| SELECTED TEXT |
# # # # # # #
Hi Deborah, cool sites. Welcome!
VVart, let's talk morals.
You should ask this person what makes life meaningful for him. The likely replies will range from making money, to helping others. Also ask him if he believes in evil. If he answers no, then ask about Hitler etc, whether that was evil or not. From this it follows that since he knows that he has to help people, and that Hitler was evil, this "feeling" or knowledge had to come from somewhere. His answer is likely to say that the majority decides, but that is not good enough, as we saw with Hitler's Germany. The fact that the majority of Germans agreed with Hitler does not make it any less evil. Once you reach this point, his argument gets weaker, since it was not his own intelligence that compells him to help others, or to say that Hitler was evil, it was something else, since a lot of people used their intelligence and still followed Hitler. The question then remains what that influence is? There is a moral law, or nature's law, as described by the USA's founding fathers, that shows the difference between right and wrong. This is present throughout the world. Murder is not right, and everyone knows it. Some might argue against that, but point a gun to anyone's head, and they will quickly try to convince you that murder is wrong. Some manage to override this conviction, like suicide bombers, and since humans are fallible, it may happen. The fact that they can override their morals still does not make it right. People can be overcome by evil, if they ignore the morals deep in their inner being.
Morals, as described by Professor J Budzoszewski of UT @ Austin, is that which we can't not know. It is a basic knowledge of right and wrong. You can't not know that it's wrong to kill innocent people.
We know that absolute truth and absolute moral law exists. Your friend may debate that, and say there is no absolute truths or absolute morals. His mere statement denies that, how does he know that that is the truth? He may argue that he is absolutely sure there are no absolutes.
As for the existence of values or morals, try to insult him by telling him that his opinion is worth nothing and if he gets upset, that proves your point about absolute morals existing, the very thing he was trying to deny, since you are trying to deny him the right to express his point of view. His complaint will be that he has the right to his opinion, an absolute value! Without these absolutes, we can't detect evil, or have the right to prosecute criminals.
You have thus far established that he has absolute morals, and that his intelligence does not account for that.
As for the evoltution part of it, ask him to show from historic (paleo, anthropology, fossil record etc) evidence when man got moral. There should be adequate proof of that, if it evolved. Also, since man came from nothing but pondscum, or is made out of carbon etc, ask him where the morals reside in those elements? How would he measure that? Evolutionists claim only material exist, so ask him weigh out some hate for you.
The physical cannot be responsible for morals, otherwise PolPott just had some bad molecules. It can't be instinct, since our instincts often compete, and something tells us to ignore the stronger instinct. Back to helping people, our strongest instinct is to not help people, but the weaker instinct is to get involved. Something judges between those instincts and compells us to follow the weaker one. Witnessing a mugging is an example. You want to run, but you end calling the cops, ie getting involved. That something that compells you to help cannot also be instinct, it has to be an implanted moral law. Social morals don't fly either, since evolution has no purpose, and morals at the granular level is what helps us survive, thus indicating purpose. That purpose cannot come from a non-intelligent process, such as evolution.
Your friend may also confuse the fact of how we know morals with the existence of morals. Where did morals come from in the first place? Our capacity to know morals does not explain where/how/when they were 'invented'. Also, why should any biologically derived sentiments be obeyed? Why don't the strongest just kill the weakest? If morals were biological in nature, we would act like the animal kingdom, and there would be no right or wrong.
The conclusion is this:
1. Every law has a law giver.
2. There is moral law.
3. Therefore, there is a moral law giver, ie God.
Hopefully this gives you some ammunition to fight back.
# # # # # # #
| WHAT IS EXPECTED |
List the numbered statements that make up the conclusion in the text on morals.

| LISTED RECORDS |
# # # # # # #
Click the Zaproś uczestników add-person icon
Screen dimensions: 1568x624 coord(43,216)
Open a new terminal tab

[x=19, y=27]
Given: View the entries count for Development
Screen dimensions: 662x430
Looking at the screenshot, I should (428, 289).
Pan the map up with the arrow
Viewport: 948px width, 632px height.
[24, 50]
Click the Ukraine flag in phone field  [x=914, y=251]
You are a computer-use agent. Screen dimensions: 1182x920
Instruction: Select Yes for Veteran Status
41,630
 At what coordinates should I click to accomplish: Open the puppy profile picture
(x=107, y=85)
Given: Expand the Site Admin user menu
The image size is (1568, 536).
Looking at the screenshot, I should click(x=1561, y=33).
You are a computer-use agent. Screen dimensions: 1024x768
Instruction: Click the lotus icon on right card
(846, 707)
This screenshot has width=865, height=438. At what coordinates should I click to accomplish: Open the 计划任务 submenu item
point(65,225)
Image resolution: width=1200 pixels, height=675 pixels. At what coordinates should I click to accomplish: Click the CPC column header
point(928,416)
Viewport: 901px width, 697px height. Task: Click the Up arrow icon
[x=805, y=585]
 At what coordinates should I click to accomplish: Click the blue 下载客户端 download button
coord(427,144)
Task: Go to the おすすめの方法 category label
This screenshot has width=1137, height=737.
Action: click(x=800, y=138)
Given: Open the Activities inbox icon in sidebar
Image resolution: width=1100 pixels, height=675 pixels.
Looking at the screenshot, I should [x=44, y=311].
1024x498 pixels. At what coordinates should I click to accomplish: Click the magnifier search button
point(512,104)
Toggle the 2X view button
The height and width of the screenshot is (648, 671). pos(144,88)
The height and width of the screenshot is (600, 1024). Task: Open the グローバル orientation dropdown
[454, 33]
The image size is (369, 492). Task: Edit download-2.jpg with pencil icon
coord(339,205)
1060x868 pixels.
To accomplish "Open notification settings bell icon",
# # # # # # #
| WRITTEN SOLUTION |
1. Every law has a law giver.
2. There is moral law.
3. Therefore, there is a moral law giver, ie God.